Task prompt – The lines to copy are those with "resolution" in them. Pull each one from the entries below.
── Records to use ──
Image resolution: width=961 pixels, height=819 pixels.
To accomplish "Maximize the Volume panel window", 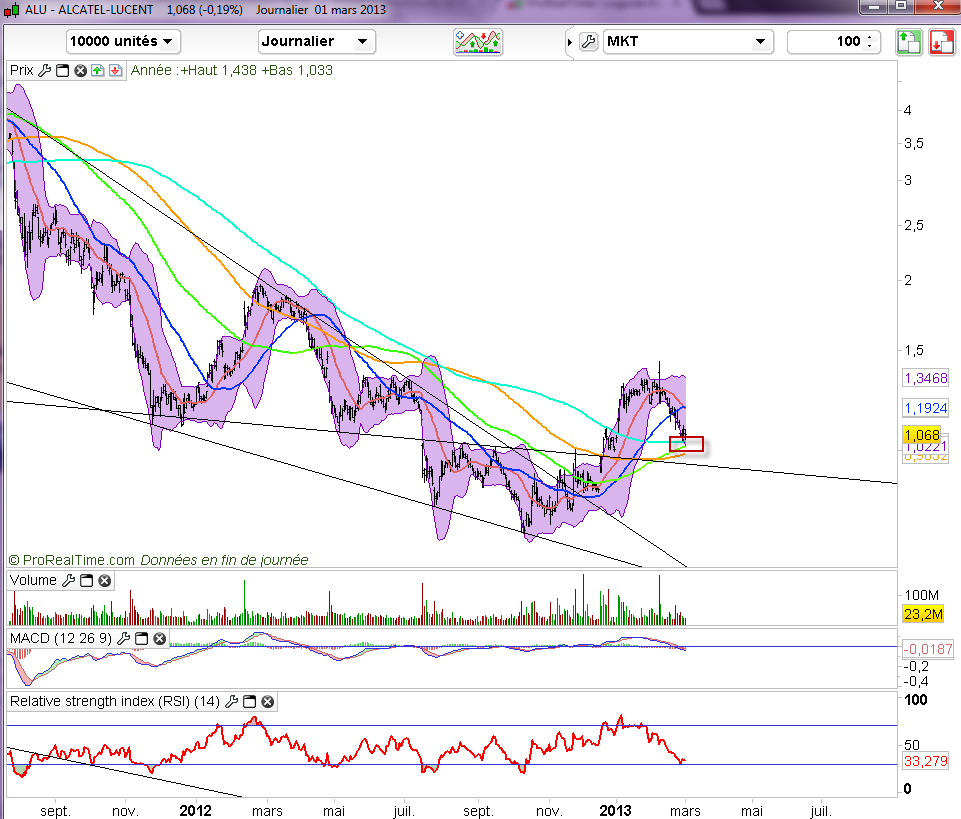I will click(86, 580).
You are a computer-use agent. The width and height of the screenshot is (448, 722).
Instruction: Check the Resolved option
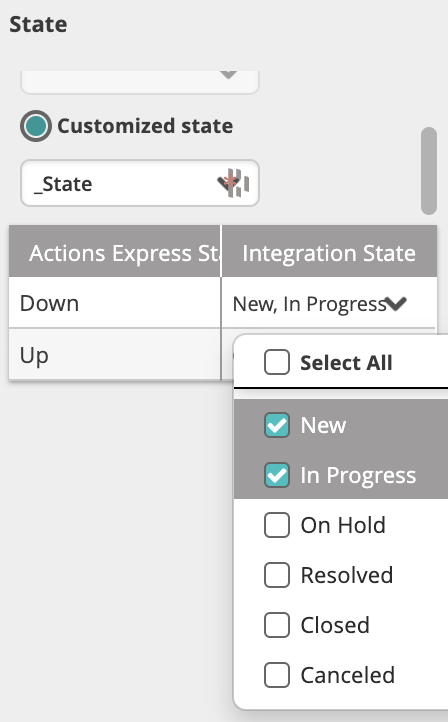coord(277,575)
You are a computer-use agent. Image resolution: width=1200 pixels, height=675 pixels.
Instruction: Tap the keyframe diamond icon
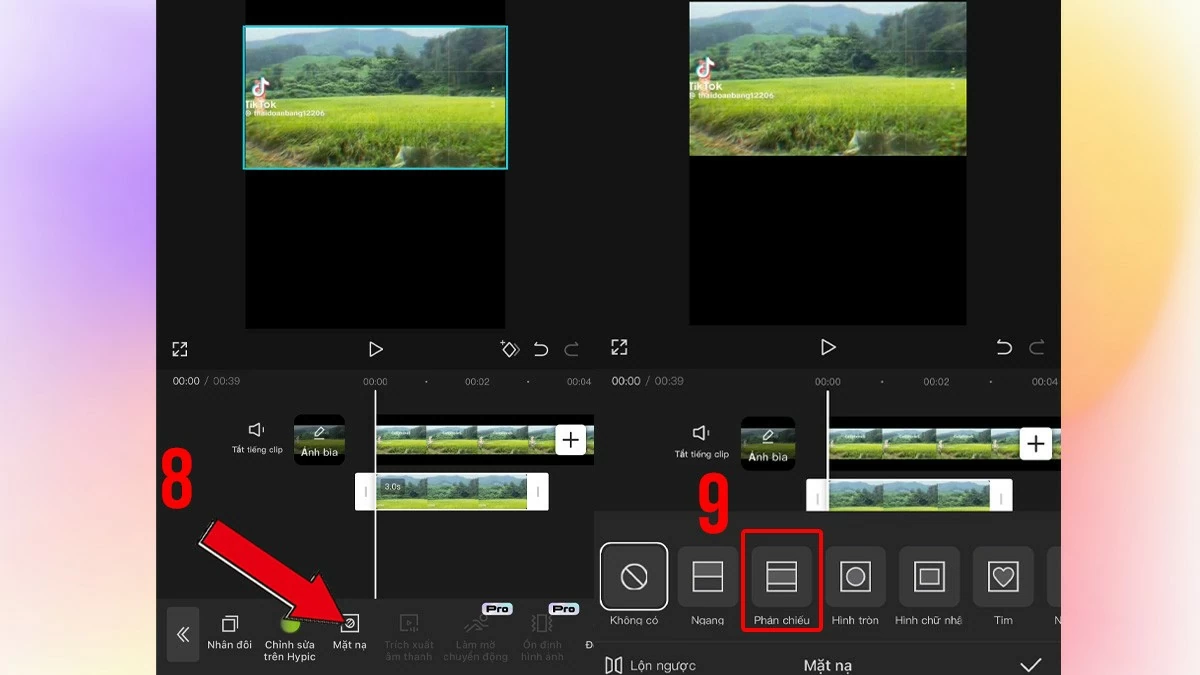[509, 348]
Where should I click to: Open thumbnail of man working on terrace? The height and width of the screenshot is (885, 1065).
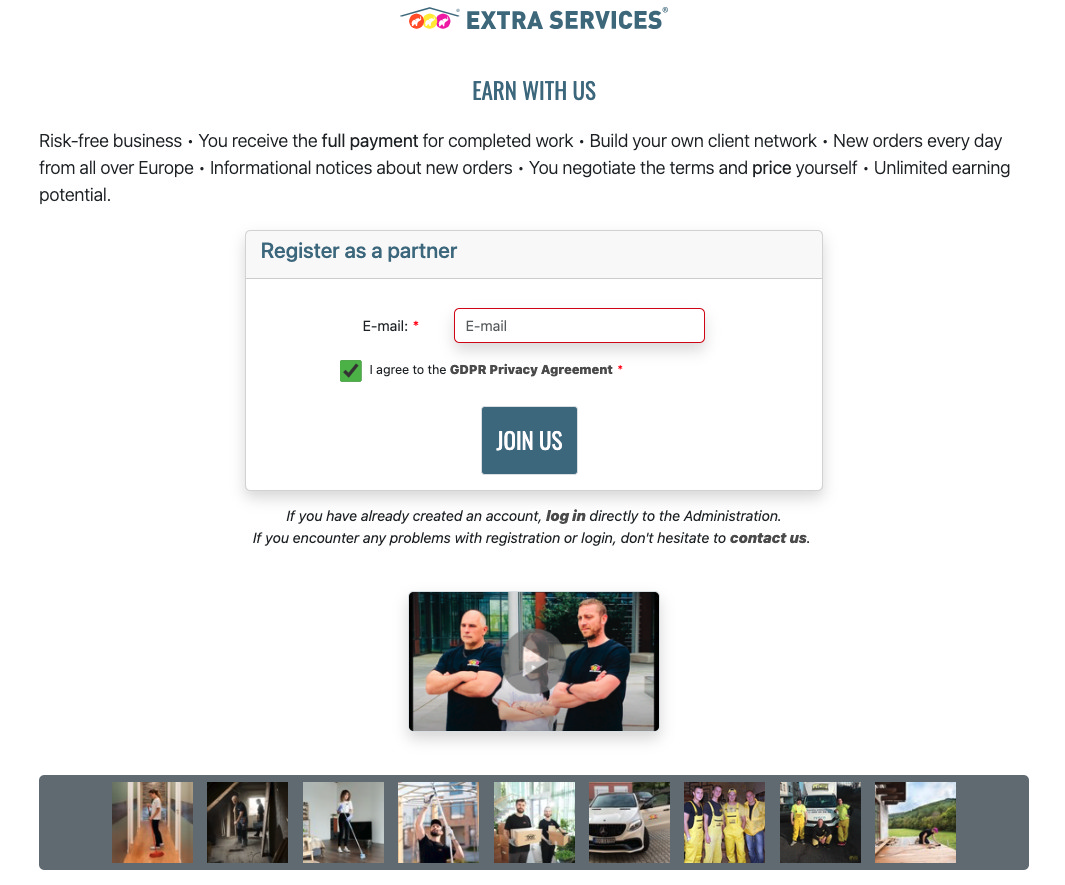(x=915, y=822)
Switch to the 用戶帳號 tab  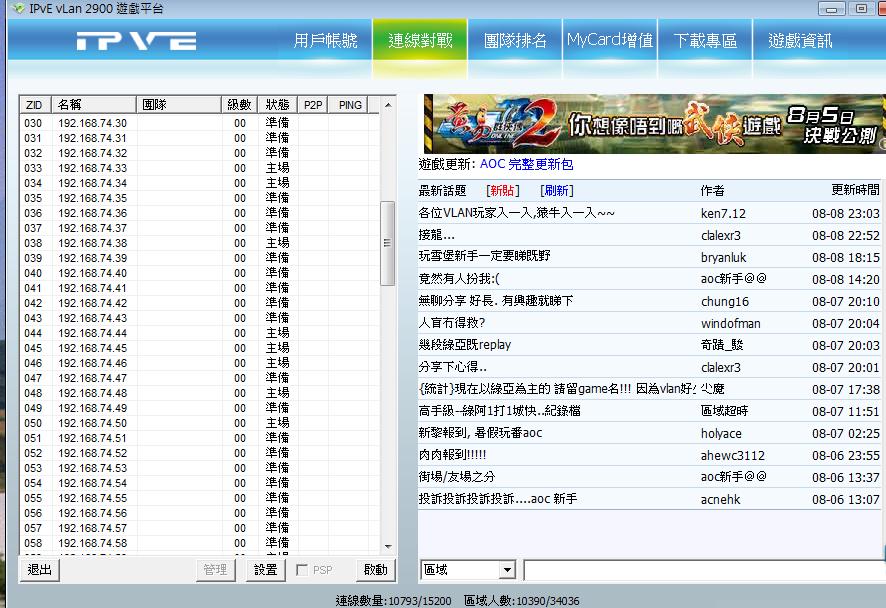pyautogui.click(x=325, y=41)
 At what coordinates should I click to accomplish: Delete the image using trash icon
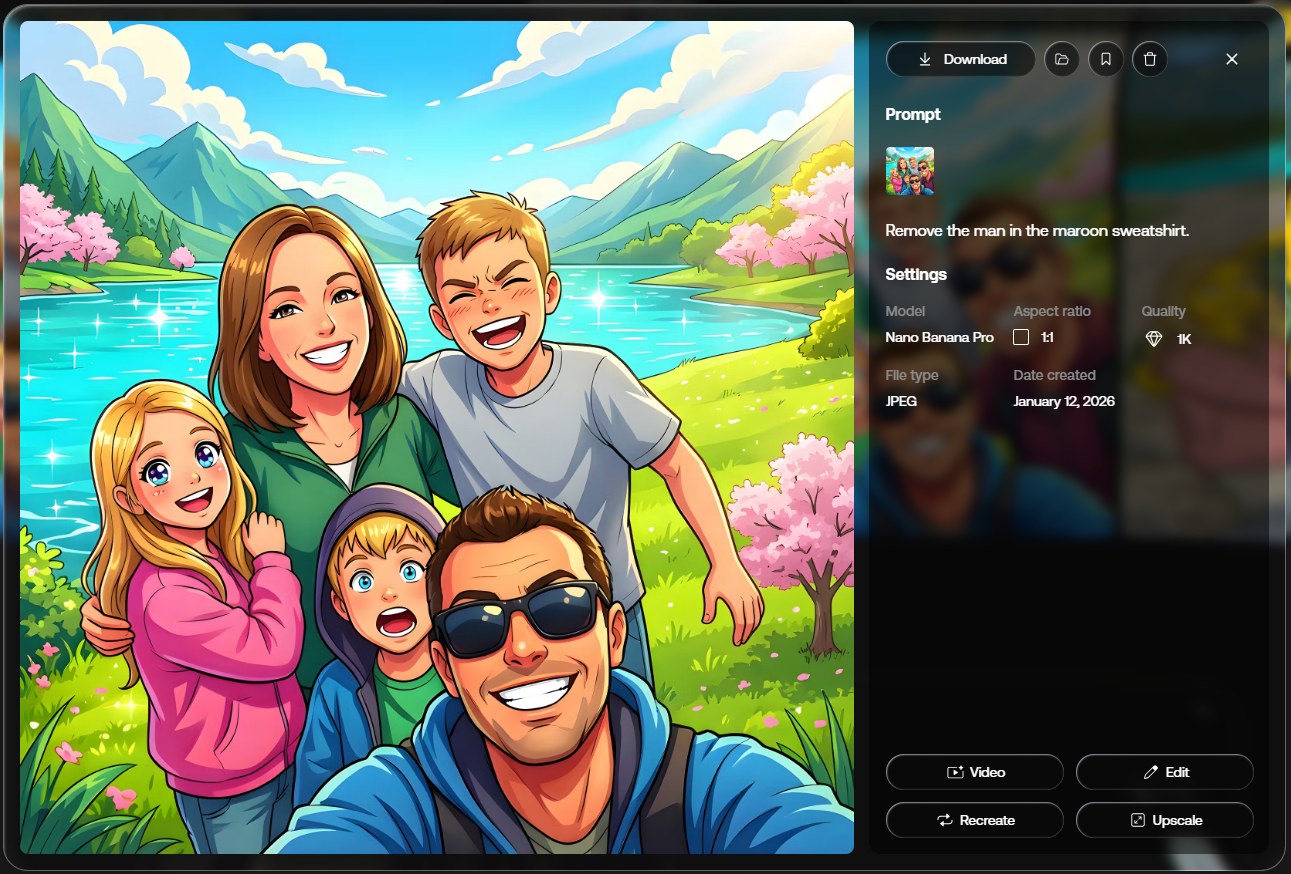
───
Answer section –
Image resolution: width=961 pixels, height=819 pixels.
You are a computer-use agent. Image resolution: width=1200 pixels, height=675 pixels.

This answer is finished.